Update May 18th 2013—>
I have recently recieved some updated information on the 5-axis Reprap project. The main issue we are trying to overcome as of now is feeding the filiment into a head that moves in 3 different axis. One step we have taken to overcome this problem is a dual bowden setup. Yes thats right I said duel bowden. This setup that we have built originally in oregon and perfected in Arizona used two smaller motors. One by the spool and another next to the print head. They are wired somewhat in unison. This helps with consistent feed, keeps weight on the head down as well as helps enormously with retraction. Using the small motors keeps weight and cost down. The bowden setup is also mounted so it swivles in 190 degrees in each direction.

We have some major issues to overcome but as far as I’m aware of we have taken more steps in the 5 axis direction then anyone else. This is exciting stuff and I hope others are working on this as well. The problems we have to solve for the 5 axis will help build a better 3 axis machine. Like our bowden setup, these improvements will help the current reprap community. I will be updating as new information is made aware to me .

Update May 21st 2013—>
So I finally have some Info to update you on the 5-axis reprap project. The project has split into two seperate builds with thesame commen goal. I am very excited about the new direction the 2nd build has taken. Its quite interesting, definatly one of those thinking outside the box thoughts. This 2nd build solves one of the largest problems with 5-axis, (feeding filiment) The following information is pertaining to the 2nd build and it will eventually have a working name assigned to it for easier referencing. There are a couple different ways to implement this design, one of them uses quite a few motors but offers a lot of benefits. It is loosly based on the delta platform. The style is similar but thats about where the similarities end.

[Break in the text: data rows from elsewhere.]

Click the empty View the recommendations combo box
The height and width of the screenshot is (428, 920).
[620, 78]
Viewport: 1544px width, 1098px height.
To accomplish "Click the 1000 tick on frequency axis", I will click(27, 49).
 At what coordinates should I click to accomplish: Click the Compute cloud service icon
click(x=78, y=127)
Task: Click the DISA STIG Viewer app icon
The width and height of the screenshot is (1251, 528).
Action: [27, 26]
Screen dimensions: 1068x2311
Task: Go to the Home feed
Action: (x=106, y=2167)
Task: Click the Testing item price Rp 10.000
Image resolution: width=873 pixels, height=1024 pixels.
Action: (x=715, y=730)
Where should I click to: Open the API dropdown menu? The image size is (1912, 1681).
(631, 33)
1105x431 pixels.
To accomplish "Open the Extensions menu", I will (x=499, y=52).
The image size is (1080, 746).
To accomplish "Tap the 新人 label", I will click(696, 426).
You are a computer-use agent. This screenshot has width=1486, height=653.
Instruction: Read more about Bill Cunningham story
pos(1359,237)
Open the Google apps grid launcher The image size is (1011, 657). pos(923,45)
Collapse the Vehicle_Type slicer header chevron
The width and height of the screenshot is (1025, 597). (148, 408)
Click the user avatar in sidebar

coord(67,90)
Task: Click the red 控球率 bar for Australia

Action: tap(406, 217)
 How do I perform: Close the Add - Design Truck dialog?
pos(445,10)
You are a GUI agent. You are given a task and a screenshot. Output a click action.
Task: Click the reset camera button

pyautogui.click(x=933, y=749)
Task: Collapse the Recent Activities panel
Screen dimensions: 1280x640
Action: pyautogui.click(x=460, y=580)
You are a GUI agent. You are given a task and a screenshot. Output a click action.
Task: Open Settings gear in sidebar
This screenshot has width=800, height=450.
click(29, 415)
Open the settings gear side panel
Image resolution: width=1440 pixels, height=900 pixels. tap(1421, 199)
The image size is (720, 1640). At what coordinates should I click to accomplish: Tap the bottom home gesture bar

The 1st and original design has more of a 5 axis styling of some cnc’s. It takes some of those basic design ques and throws away a good portion of them. This design has been researched longer but, more of that time has been spent attempting to overcome issues. Where the new design and its variations solve a lot of issues that left us scratching our heads. The main issue with this design is the complexity involved as well as the amount of motors. The nice part is that we are working with a stepper controller driver designer. There is also RAMPS 10 which is currently being designed and will suit our needs quite nicely. I will update ASAP.

Update: May 23rd 2013—>
Hear you can see some of the workable space advantages.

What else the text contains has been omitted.